Innovative Care for Complex Multicystic Dysplastic Kidney Patient Results in Promising Patient Outcome
It sometimes takes a village to help a baby survive and thrive. For Baby E, diagnosed prenatally with a left multicystic dysplastic kidney (MCDK) and an absent right kidney, the collective expertise of Cincinnati Children’s fetal care team, urologists, nephrologists, transplant surgeons and many others has been lifegiving and lifechanging.
The child is one of very few babies nationally who has been anuric in utero and has survived from fetal care to transplant.
The fetal team discovered at 21 weeks’ gestation that Baby E had no kidney function. Director of Pediatric Urology Pramod Reddy, MD, notes, “My colleagues addressed the lack of fluid around the baby, which creates a buffer and allows the lungs to develop.”

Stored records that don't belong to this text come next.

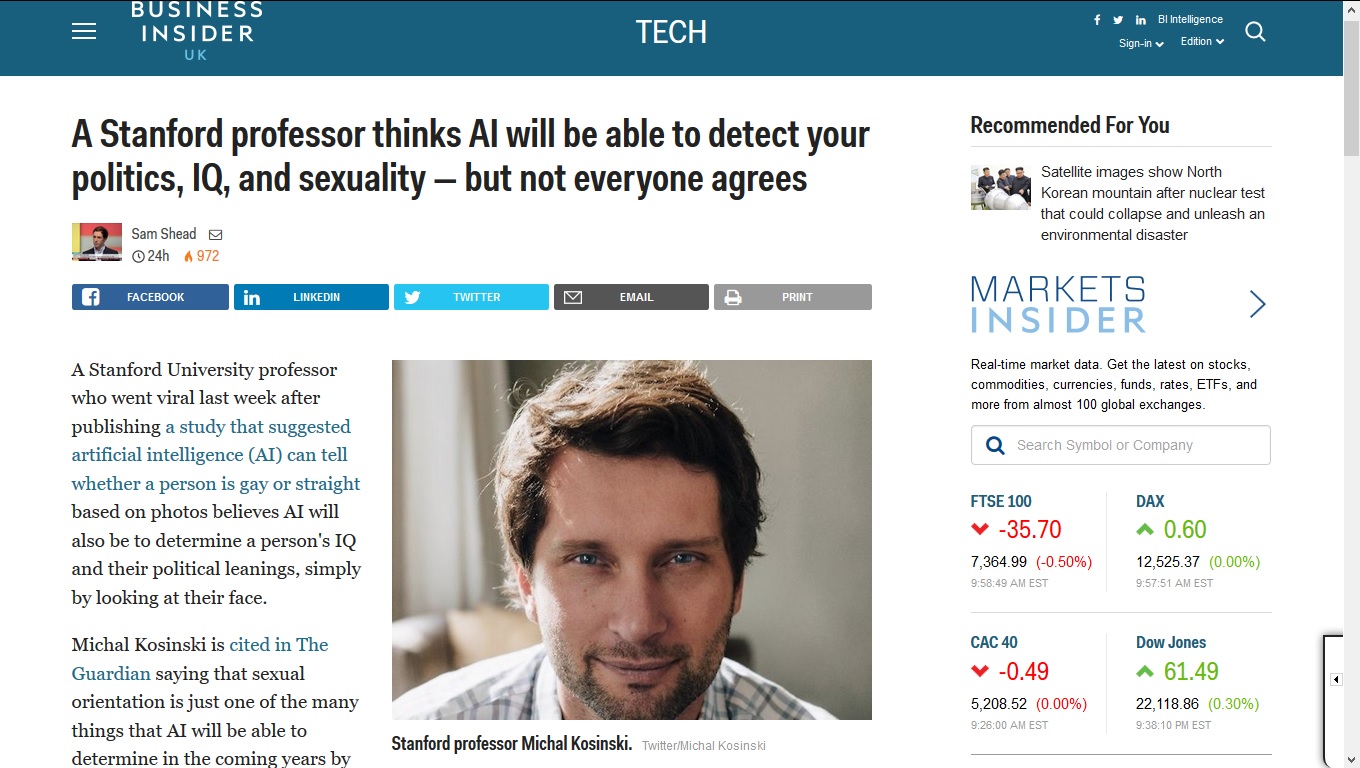The image size is (1360, 768).
Task: Open the hamburger navigation menu
Action: [x=84, y=31]
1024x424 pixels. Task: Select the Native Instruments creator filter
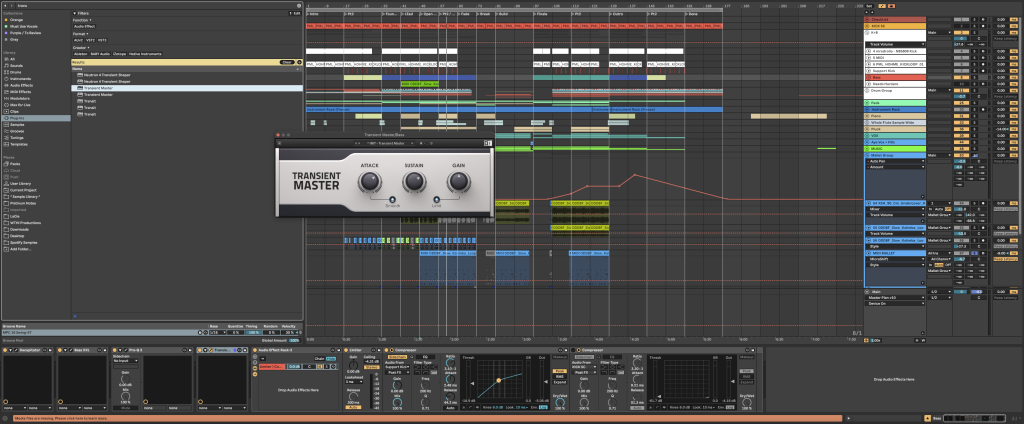(x=144, y=53)
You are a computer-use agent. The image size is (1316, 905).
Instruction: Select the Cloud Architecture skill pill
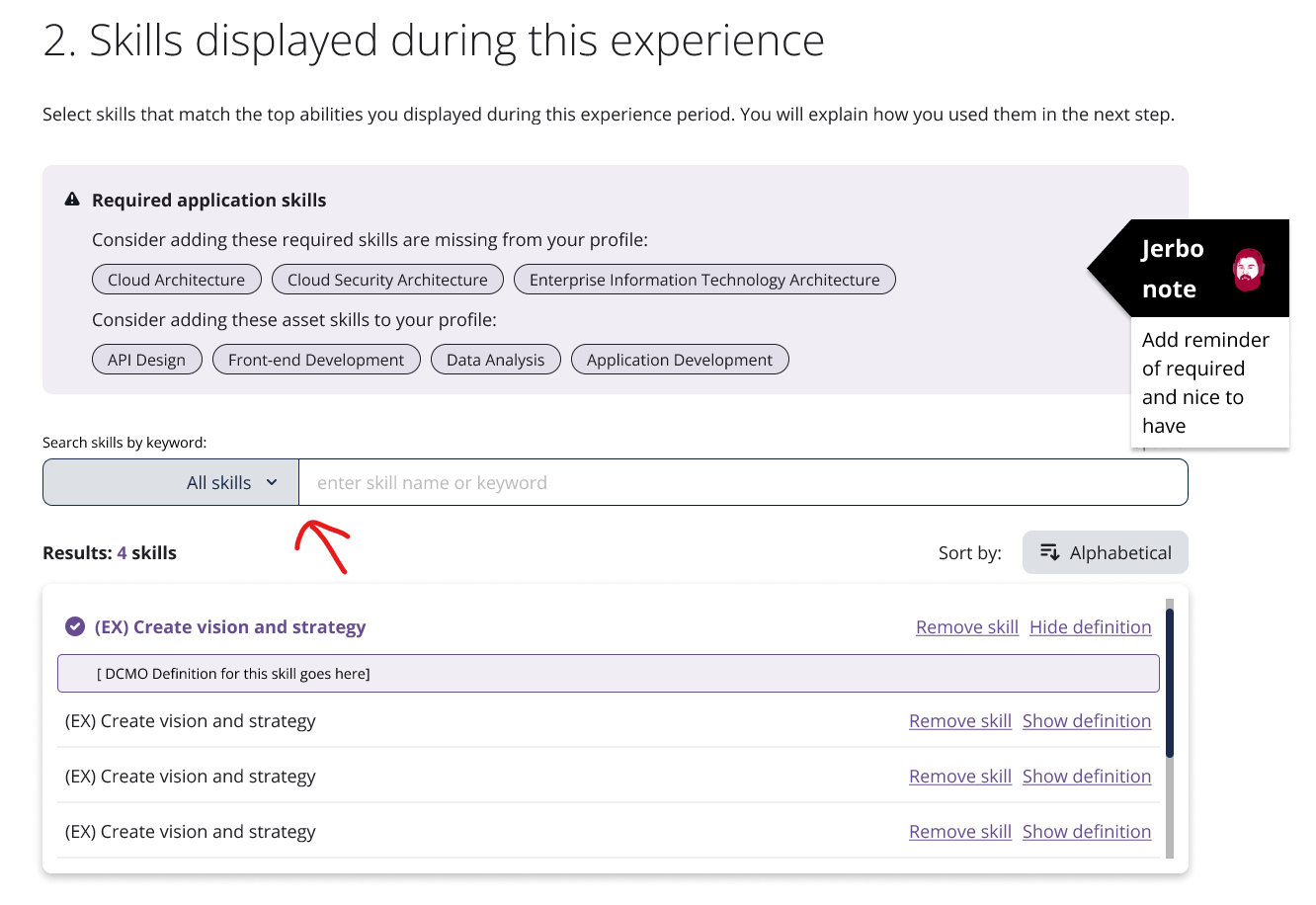[x=176, y=279]
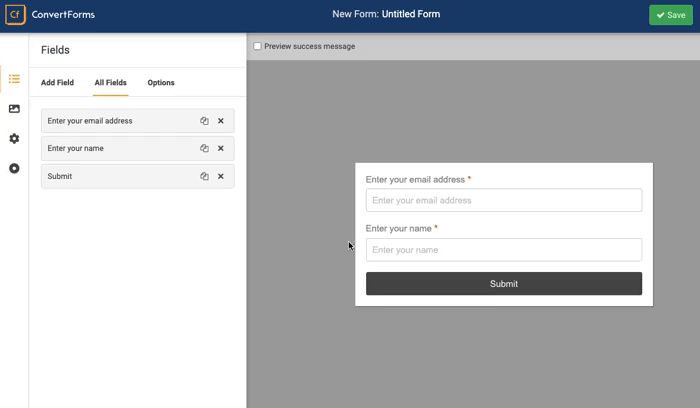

Maternal-fetal specialists at University of Cincinnati Medical Center intervened by injecting saline to replace the absent amniotic fluid, i.e., amnioinfusion. This was performed a total of eight times during the remainder of her pregnancy. Reddy’s team counseled the family about the challenges of nurturing Baby E from birth to transplant, including treatment options for an undeveloped bladder.
“In most places, she wouldn’t have survived to birth or beyond,” says David K. Hooper, MD, MS, medical director of Kidney Transplantation.
As Baby E matured in utero, Foong-Yen Lim, MD, surgical director of the Cincinnati Children’s Fetal Care Center, coordinated teams of specialists at the two hospitals and provided the bridge from prenatal to postnatal care.
Pediatric nephrologist Donna Claes, MD, MS, and her dialysis team adapted equipment to put the newborn on hemodialysis postpartum to filter her blood, and aquapheresis to remove excess fluids and salt. After two weeks, Claes graduated Baby E to peritoneal dialysis, and discharged her home with her parents after four months. The team guided the family over the next two years with home peritoneal dialysis, a gastrostomy tube and medications, and maintained contact during hospitalizations, surgeries and clinic visits.
In the spring of 2021, at age 25 months, Baby E received a kidney donated by her mother.
Pediatric transplant surgeon Greg Tiao, MD, performed successful transplant kidney vascular anastomosis to Baby E’s blood vessels. Pediatric urologist Reddy joined the procedure to perform a ureterostomy, connecting Baby E’s ureter to a stoma in her abdomen. Reddy will discuss options for reconstructing the child’s urinary tract when she is 5 or 6.
Baby E’s kidney is working well, removing toxins and enabling catchup development of language, behavior and motor skills.
“She’s now speaking words,” Reddy says. “It’s so fascinating and fulfilling to see the switch flip and watch a beautiful child emerging from the haze of renal insufficiency. She’s doing fantastic.”
Baby E was the first child born without any urine production to receive a kidney transplant at Cincinnati Children’s. Since then, two more patients with challenges similar to Baby E’s have successfully received a kidney transplant at Cincinnati Children’s.
“This achievement makes us one of the most experienced centers in the world in transplanting this rare patient population,” Reddy says.